(345d) Micro-Supercapacitors Based-on Mxene Quantum Dots with Ultra-High Rate Capability and Fast Frequency Responsibility

Among the several existing micro-/nano-scale energy storage systems, micro-supercapacitors (MSCs) as promising candidates to power miniaturized portable/wearable electronics have attracted tremendous attention due to their unique merits. However, several key issues such as the relatively low energy density, unsatisfactory rate capability, and narrow operating voltage need to be improved before further applications. Here, we report that the Ti₃C₂T_x MXene-derived quantum dots (QDs) with rich functional groups and abundant active sites are synthesized and employed as electrode material for the MSCs.
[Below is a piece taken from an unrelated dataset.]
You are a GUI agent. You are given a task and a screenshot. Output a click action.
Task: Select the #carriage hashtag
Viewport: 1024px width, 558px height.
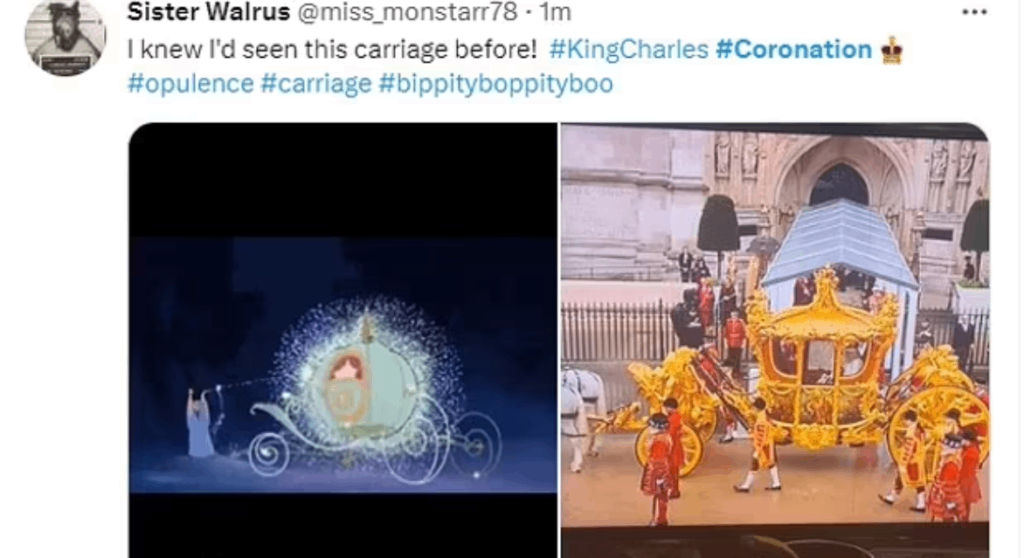click(x=316, y=84)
The resulting MSCs exhibit high-specific capacitance, outstanding rate performance, and fast frequency responsibility in both aqueous electrolytes and ionic liquid electrolytes. This device also displays an excellent high-rate capability demonstrated by the perfect rectangle CV shape even at ultra-high scan rate up to 1000 V·s^-1, a high area specific capacitance of 828.6 μF·cm^-2, and a long-term cycling stability manifested by high capacitance retention after 5000 cycles. The remarkable capacitor performance presented here is attributed to the unique surface and structural features as well as the chemical state, enabling well-exposed Ti₃C₂T_x QDs to the electrolyte and easy transport of the ions and electrons during the charge/discharge process.